Interpretation of results

Interpretation of the results of a sequence database search involves first evaluating the matches, to determine whether they are significant and therefore imply homology. The most effective way of doing so is through use of the statistical scores, or E-values. The E-values are more useful than the raw or bit scores, and they are far more powerful than percentage identity (which is best not even considered unless the identity is very high). Fortunately, the E-values from FASTA, SSEARCH, and NCBI gapped BLAST seem to be accurate and are therefore easy to interpret.

The E-value (or expectation-value) of a match should measure the expected number sequences in the database which would achieve a given score. Therefore, in the average database search, one expects to find ten random matches with E-value scores below 10; obviously, such matches are not significant.
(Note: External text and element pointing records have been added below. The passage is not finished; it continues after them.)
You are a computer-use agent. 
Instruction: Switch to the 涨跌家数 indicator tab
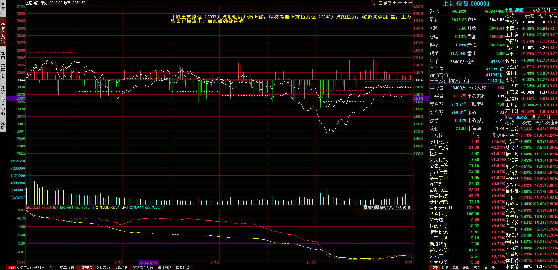click(x=103, y=268)
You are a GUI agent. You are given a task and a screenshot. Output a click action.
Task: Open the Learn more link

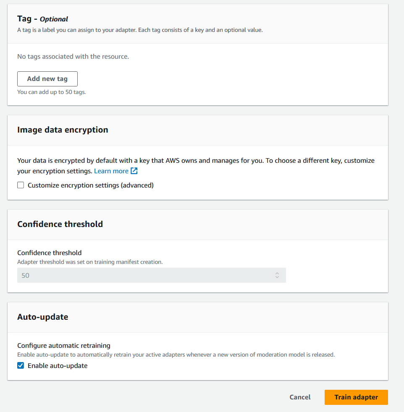click(x=111, y=171)
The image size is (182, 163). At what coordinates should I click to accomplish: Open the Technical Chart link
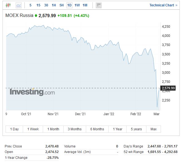(x=163, y=5)
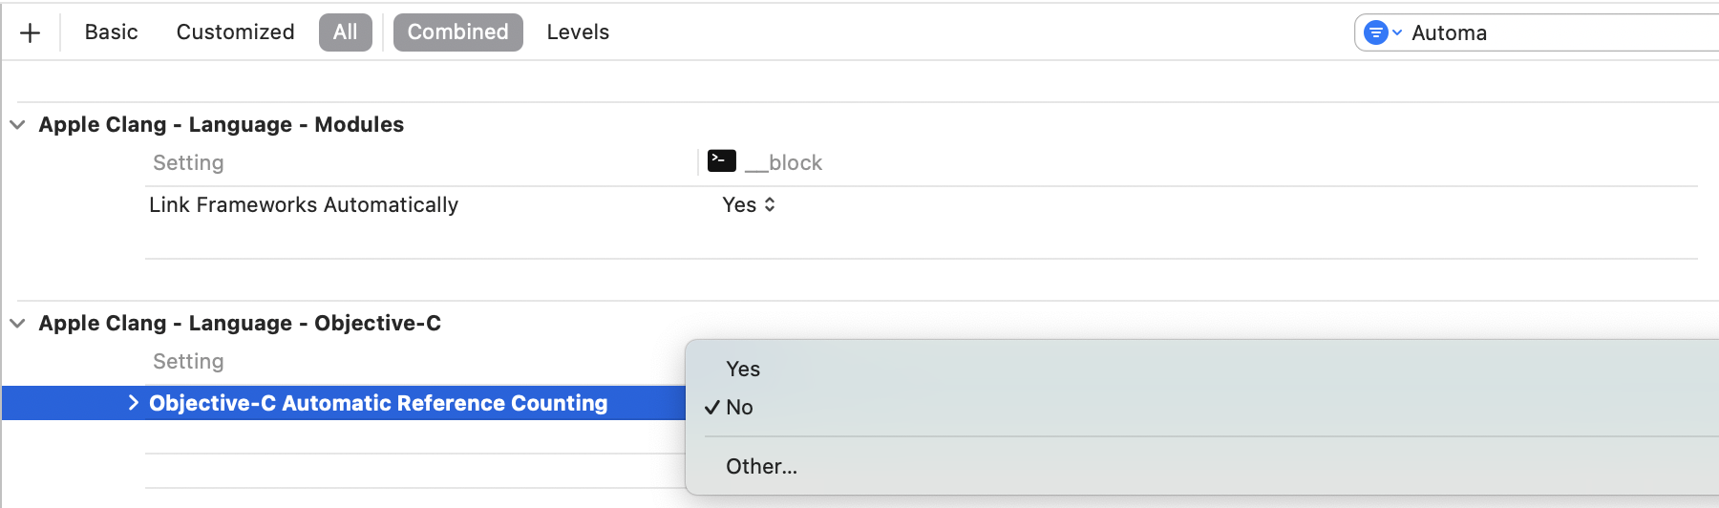
Task: Click the terminal target icon beside __block
Action: click(721, 160)
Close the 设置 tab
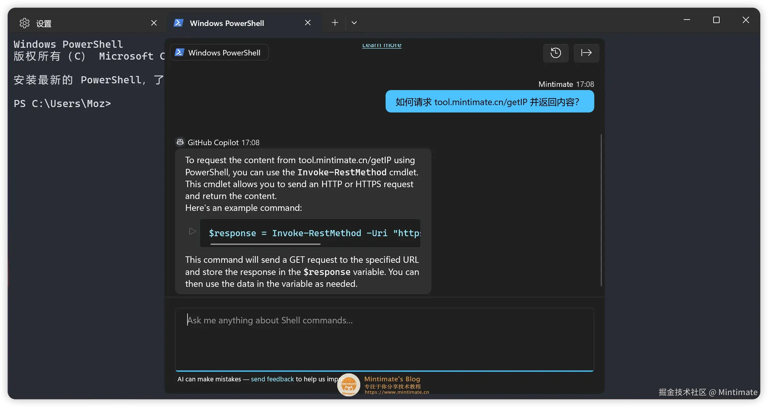The image size is (768, 407). (x=154, y=22)
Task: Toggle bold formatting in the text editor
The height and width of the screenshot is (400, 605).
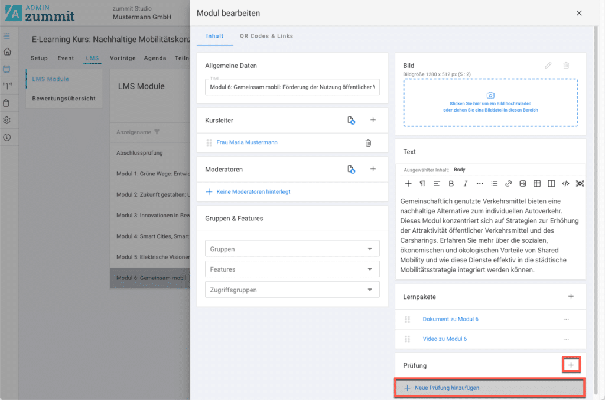Action: tap(451, 183)
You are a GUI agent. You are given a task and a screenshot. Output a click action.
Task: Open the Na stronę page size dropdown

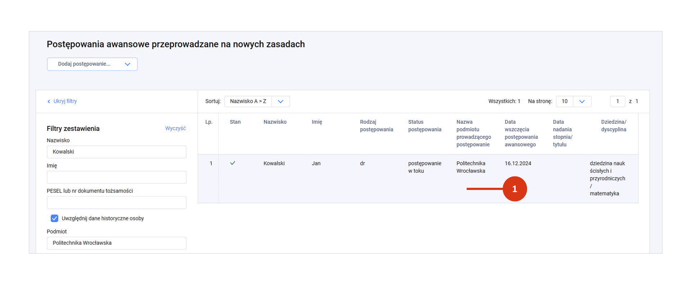click(x=573, y=101)
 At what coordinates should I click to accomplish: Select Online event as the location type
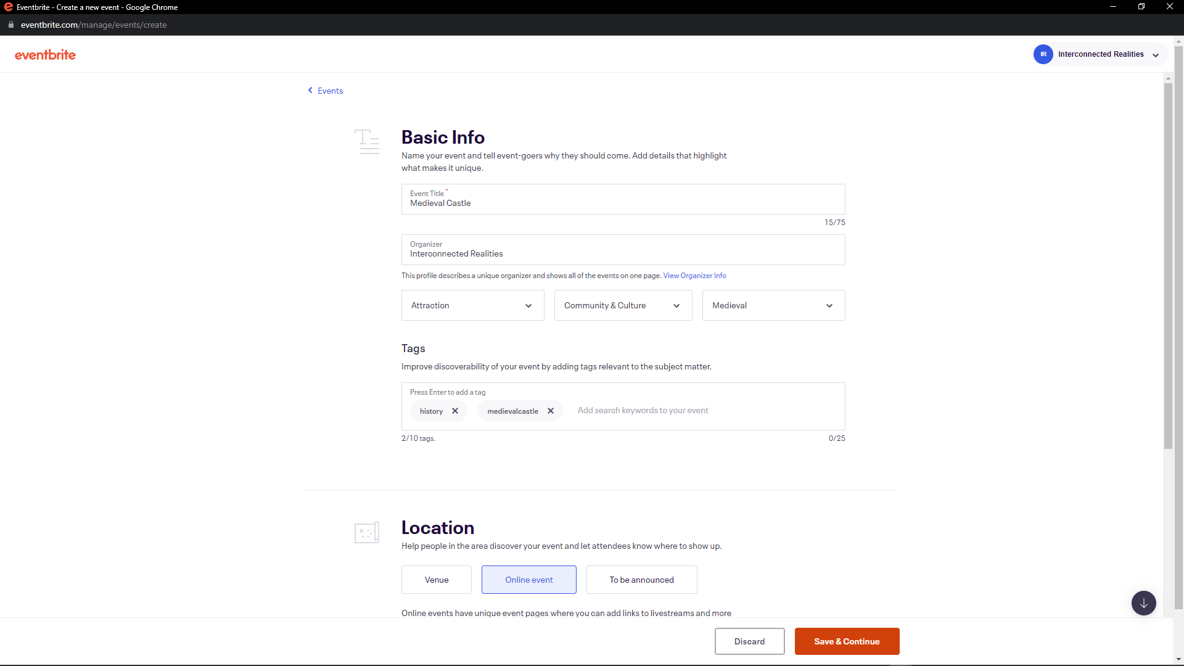[528, 580]
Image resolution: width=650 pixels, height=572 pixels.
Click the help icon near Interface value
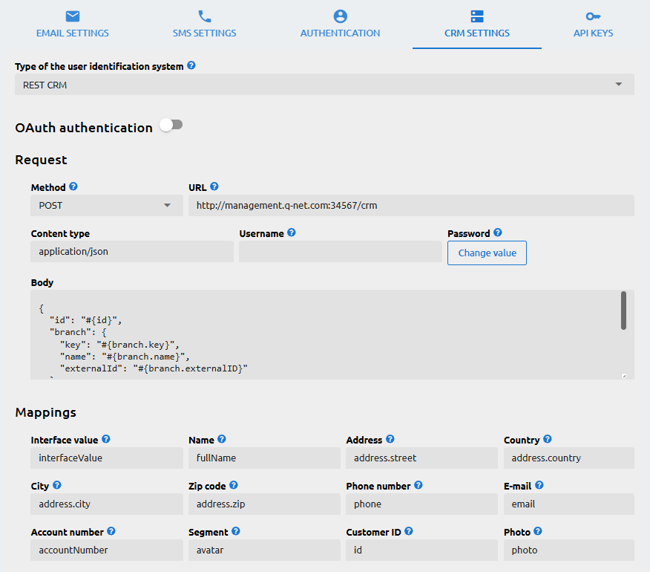coord(106,440)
However, lacking better matches, sequences with these scores may provide hints of function or suggest new experiments. Scores below 0.01 would occur by chance only very rarely, and are therefore likely to indicate homology, unless biased in some way. Scores of near 1e-50 are now seen frequently, and these offer extremely high confidence that the query protein is evolutionarily related to the matched target in the database.
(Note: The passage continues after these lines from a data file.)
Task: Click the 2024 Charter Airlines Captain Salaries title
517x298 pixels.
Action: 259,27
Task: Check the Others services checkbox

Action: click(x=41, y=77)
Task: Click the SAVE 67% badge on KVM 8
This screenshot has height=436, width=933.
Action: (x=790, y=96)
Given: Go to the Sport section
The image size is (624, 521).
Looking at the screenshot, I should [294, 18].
Inferring function from the homologous matched sequences is a process still fraught with difficulty. If the score is extremely good and the alignment covers the whole of both proteins, then there is a good chance that they will share the same or a related function. However, is dangerous to place too much trust in the query having the same function as the matched protein: functions do diverge, and organismal or cellular roles may alter even when biochemical function is unchanged. Moreover, a significant fraction of functional annotations in databases are wrong, so one needs to be suspicious. There are other complexities; for example, if only a portion of the proteins align, they may share a domain which only contributes an aspect of the overall function. It is often the case that all of the highest-scoring hits align to one region of the query, and matches to other regions need to be sought much lower in the score ranking. For this reason, it is necessary to carefully consider the overlap between the query and each of the targets.
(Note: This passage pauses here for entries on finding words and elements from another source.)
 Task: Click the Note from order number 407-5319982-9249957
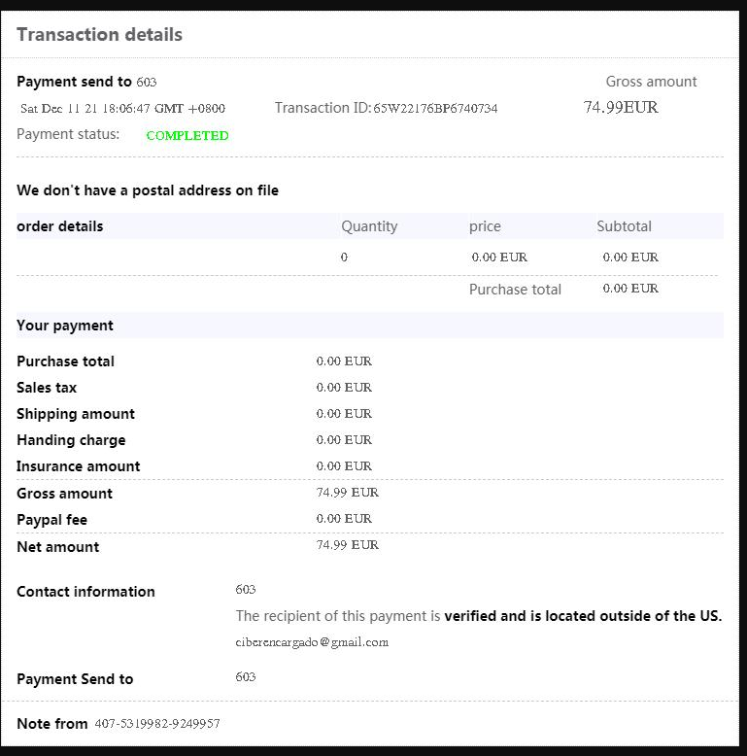[x=157, y=724]
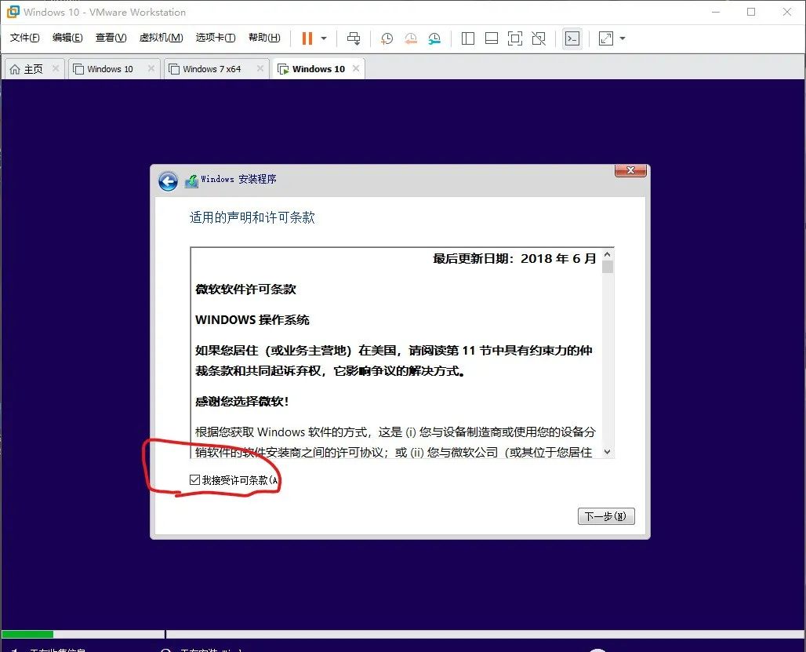
Task: Open the pause button dropdown arrow
Action: click(322, 38)
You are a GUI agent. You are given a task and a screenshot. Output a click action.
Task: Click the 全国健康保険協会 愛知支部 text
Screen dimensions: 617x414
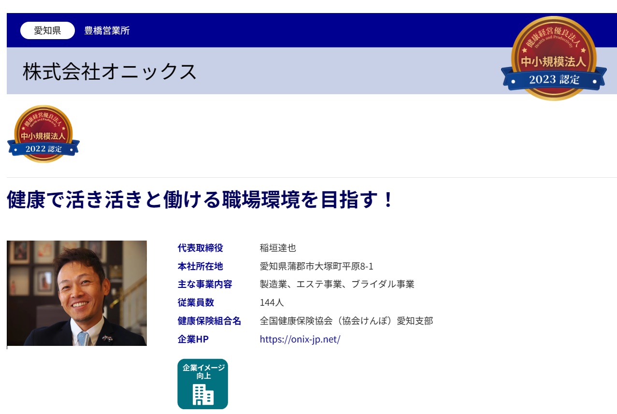click(x=346, y=321)
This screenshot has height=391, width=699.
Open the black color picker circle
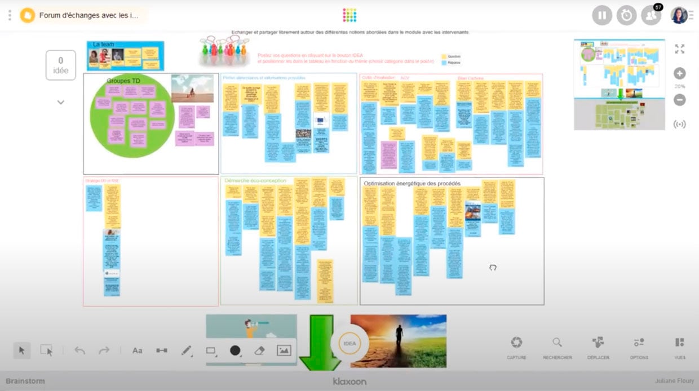pos(235,350)
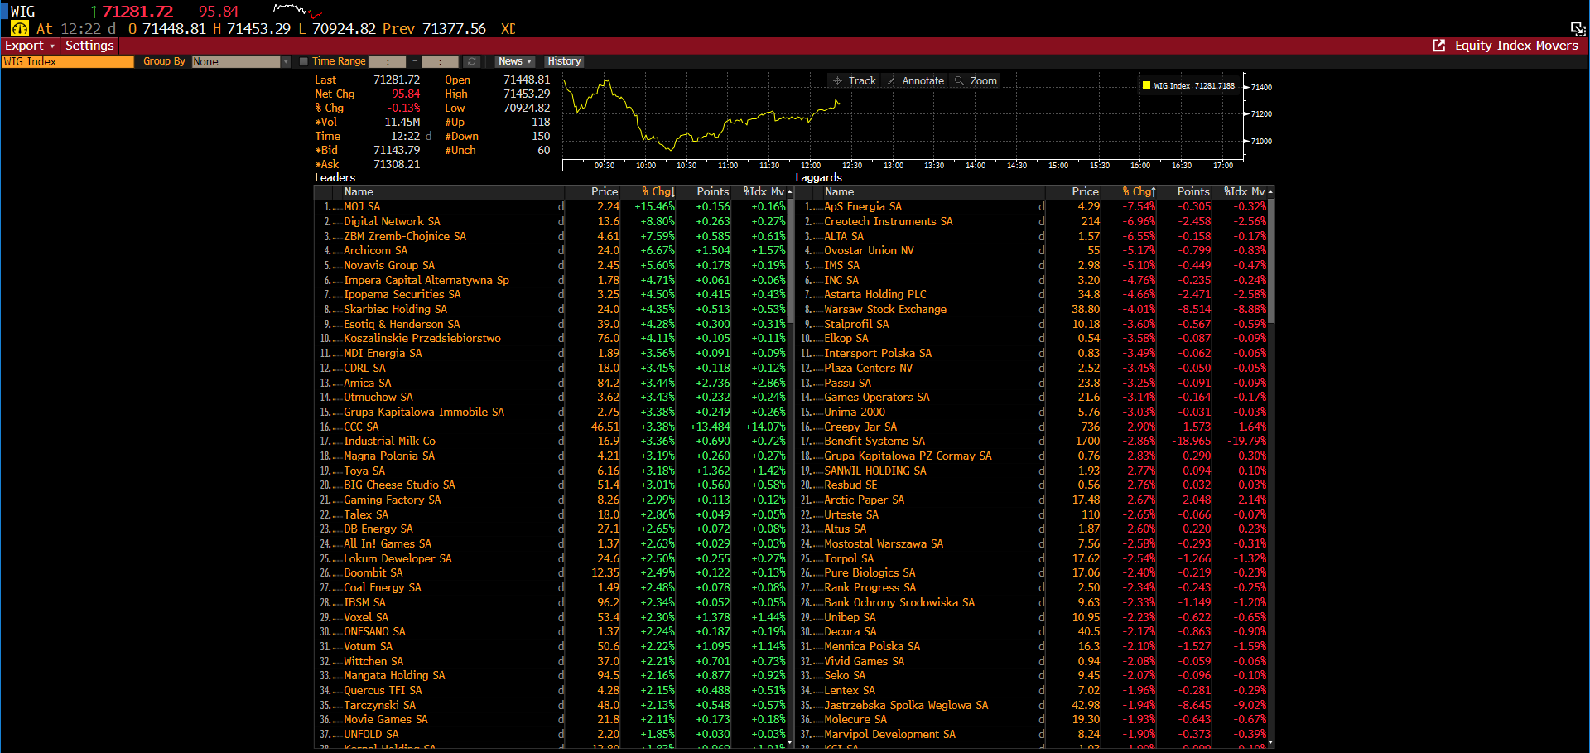Open the Export dropdown menu
This screenshot has width=1590, height=753.
[30, 46]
Database search methods are also limited because most homologous sequences have diverged too far to be detected by pair-wise sequence comparison methods. Thus, failure to find a significant match does not indicate that no homologs exists in the database; rather, it suggests that either more-powerful computational methods [such as those described on pXX] or experiments will would be necessary to locate them.

 

Conclusion

One should neither have excessive faith in the results of a BLAST run, nor should they be blithely disregarded. The BLAST programs are well-tested and reliable indicators of sequence similarity, and their underlying principles are straightforward. Complexities added by the fast algorithm typically need not be carefully considered, because the program and its parameters have been optimized for the hundreds of thousands of runs every day. If one is careful about posing the database search experiment and interprets the results with care, sequence comparison methods can be trusted to rapidly and easily provide an incomparable wealth of biological information.


References


URLs

BLAST website: http://www.ncbi.nlm.nih.gov/BLAST/

BLAST FTP site: ftp://ncbi.nlm.nih.gov/blast/

FASTA FTP site: ftp://ftp.virginia.edu/pub/fasta

FASTA at EBI: http://www2.ebi.ac.uk/fasta3/

 


Summary [Box]


BLAST variants for different searches [Box]

Program Query DB Comparison Common Use

blastn DNA DNA DNA-level Seek identical DNA sequences, and splicing patterns

blastp Protein Protein Protein-level Seek homologous proteins

blastx DNA Protein Protein-level Query new DNA to find genes and seek homologous proteins

tblastn Protein DNA Protein-level Search for genes in un-annotated DNA

tblastx DNA DNA Protein-level Discover gene structure;

n.b., similar variants programs are available for FASTA. Protein-level searches of DNA sequences are performed by comparing translations of all six reading frames.